I nodi stanno venendo al pettine

Tira una brutta aria per l’Italia governata dai “migliori”. Con la decisione adottata dalla Banca centrale europea di interrompere l’acquisto sul mercato secondario dei titoli di Stato dei Paesi membri, insieme all’inevitabile aumento dei tassi d’interesse, si ripropone ancora una volta il tema mai risolto della sostenibilità del nostro colossale debito pubblico. Debito pubblico il quale, complice anche la crisi innescata dall’insensato attacco russo all’Ucraina, viaggia velocemente verso il 170 per cento del Pil (si consideri che prima della pandemia di Covid-19 eravamo quasi 40 punti sotto questo stratosferico livello di indebitamento). D’altro canto, falchi o non falchi, con una inflazione che di questo passo rischiava di raggiungere le due cifre, Christine Lagarde e il resto del board della Bce si sono trovati letteralmente con le spalle al muro, adottando l’unica strategia in grado di riportare la stessa inflazione, ovvero la tassa occulta che colpisce soprattutto i più poveri, entro il limite canonico del 2 per cento.

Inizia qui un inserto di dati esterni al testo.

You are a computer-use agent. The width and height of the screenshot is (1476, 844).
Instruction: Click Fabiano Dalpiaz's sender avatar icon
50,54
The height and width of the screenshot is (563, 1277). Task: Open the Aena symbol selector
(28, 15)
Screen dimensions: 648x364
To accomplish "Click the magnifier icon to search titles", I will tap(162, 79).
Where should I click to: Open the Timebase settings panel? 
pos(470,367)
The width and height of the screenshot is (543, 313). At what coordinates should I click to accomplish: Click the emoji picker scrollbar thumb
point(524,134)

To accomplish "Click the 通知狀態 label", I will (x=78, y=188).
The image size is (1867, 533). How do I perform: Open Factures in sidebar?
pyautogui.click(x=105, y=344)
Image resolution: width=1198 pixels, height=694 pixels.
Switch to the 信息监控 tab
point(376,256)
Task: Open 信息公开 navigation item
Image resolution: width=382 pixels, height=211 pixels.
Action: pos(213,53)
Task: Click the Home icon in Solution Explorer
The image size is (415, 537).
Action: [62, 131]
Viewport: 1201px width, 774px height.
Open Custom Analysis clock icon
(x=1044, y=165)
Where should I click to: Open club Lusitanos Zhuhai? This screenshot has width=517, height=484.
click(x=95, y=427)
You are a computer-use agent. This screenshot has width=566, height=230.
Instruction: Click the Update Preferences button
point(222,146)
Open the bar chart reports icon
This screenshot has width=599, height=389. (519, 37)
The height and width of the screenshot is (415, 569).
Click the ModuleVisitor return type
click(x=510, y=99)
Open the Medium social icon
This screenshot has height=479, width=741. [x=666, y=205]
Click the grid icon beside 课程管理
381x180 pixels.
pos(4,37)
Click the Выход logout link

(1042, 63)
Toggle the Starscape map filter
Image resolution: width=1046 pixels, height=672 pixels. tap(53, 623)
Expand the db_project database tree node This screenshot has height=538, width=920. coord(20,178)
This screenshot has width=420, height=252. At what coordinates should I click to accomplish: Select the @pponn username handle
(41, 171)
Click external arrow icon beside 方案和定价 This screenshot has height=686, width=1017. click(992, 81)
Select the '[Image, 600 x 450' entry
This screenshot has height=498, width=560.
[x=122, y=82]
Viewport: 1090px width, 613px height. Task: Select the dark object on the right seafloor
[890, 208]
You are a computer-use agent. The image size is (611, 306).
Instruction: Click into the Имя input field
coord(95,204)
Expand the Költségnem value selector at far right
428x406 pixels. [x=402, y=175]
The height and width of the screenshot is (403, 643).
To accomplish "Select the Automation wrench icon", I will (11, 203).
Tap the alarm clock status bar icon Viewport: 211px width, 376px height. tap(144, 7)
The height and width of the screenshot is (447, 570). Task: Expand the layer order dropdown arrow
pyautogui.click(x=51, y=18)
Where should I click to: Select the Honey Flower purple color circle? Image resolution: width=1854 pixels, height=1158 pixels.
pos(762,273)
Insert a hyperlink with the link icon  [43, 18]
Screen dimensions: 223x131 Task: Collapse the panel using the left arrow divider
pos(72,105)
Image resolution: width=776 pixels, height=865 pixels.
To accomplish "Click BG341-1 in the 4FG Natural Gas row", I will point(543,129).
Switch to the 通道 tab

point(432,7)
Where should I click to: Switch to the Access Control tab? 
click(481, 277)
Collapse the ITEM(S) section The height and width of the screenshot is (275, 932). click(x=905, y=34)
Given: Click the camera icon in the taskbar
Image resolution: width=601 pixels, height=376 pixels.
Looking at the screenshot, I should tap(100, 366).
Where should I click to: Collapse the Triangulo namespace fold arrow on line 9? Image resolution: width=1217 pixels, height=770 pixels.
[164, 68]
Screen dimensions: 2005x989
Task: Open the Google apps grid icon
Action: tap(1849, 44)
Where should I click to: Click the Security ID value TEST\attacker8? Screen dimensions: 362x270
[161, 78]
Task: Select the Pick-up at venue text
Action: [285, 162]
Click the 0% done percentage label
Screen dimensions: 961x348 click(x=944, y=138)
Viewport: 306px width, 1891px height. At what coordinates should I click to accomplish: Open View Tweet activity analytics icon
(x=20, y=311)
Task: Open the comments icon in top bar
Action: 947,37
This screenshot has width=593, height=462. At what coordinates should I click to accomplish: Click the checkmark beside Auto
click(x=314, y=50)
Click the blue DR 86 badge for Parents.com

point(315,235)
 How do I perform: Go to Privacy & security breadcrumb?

Inevitabilmente, data la storica debolezza dell’Italia, i nostri tassi d’interesse sono schizzati in alto, con lo spread che ha superato i 230 punti. E tutto questo non è dovuto a uno scherzo del destino cinico e baro, né tanto meno al solito, presunto complotto che, non si bene per quale motivo, in simili frangenti prenderebbe sempre di mira il Belpaese. Il problema, per dirla in estrema sintesi, è per l’appunto legato alla sostenibilità di un debito pubblico che attualmente è di circa 2.700 miliardi di euro. Sostenibilità che, in soldoni, rappresenta la capacità del sistema pubblico di continuare a pagare in un tempo indefinito gli interessi ai creditori. Tuttavia, fino a quando la Bce acquistava copiosamente i nostri titoli – stagione lunghissima inaugurata dal “whatever it takes” di Mario Draghi quando era al posto della signora Lagarde – i tassi restavano molto bassi e il ministero dell’Economia e delle Finanze non aveva alcun problema a piazzare sul mercato le nuove emissioni dei medesimi titoli.

Ma ora, restando inevitabilmente senza una rete di protezione, gli analisti economico- finanziari che operano sul mercato globale non possono ignorare i nostri storici problemi: eccesso di spesa pubblica, in gran parte sbilanciata dal lato delle uscite correnti; conseguente eccesso di tassazione; sostanziale immobilismo sul piano di quelle necessarie riforme finalizzate ad ammodernare il Paese nel suo complesso. E mentre buona parte del Governo e dell’informazione mainstream continua a occuparsi di una pandemia sostanzialmente scomparsa, il virus dell’inaffidabilità italiana rischia di provocare al Paese una vera e propria febbre da cavallo.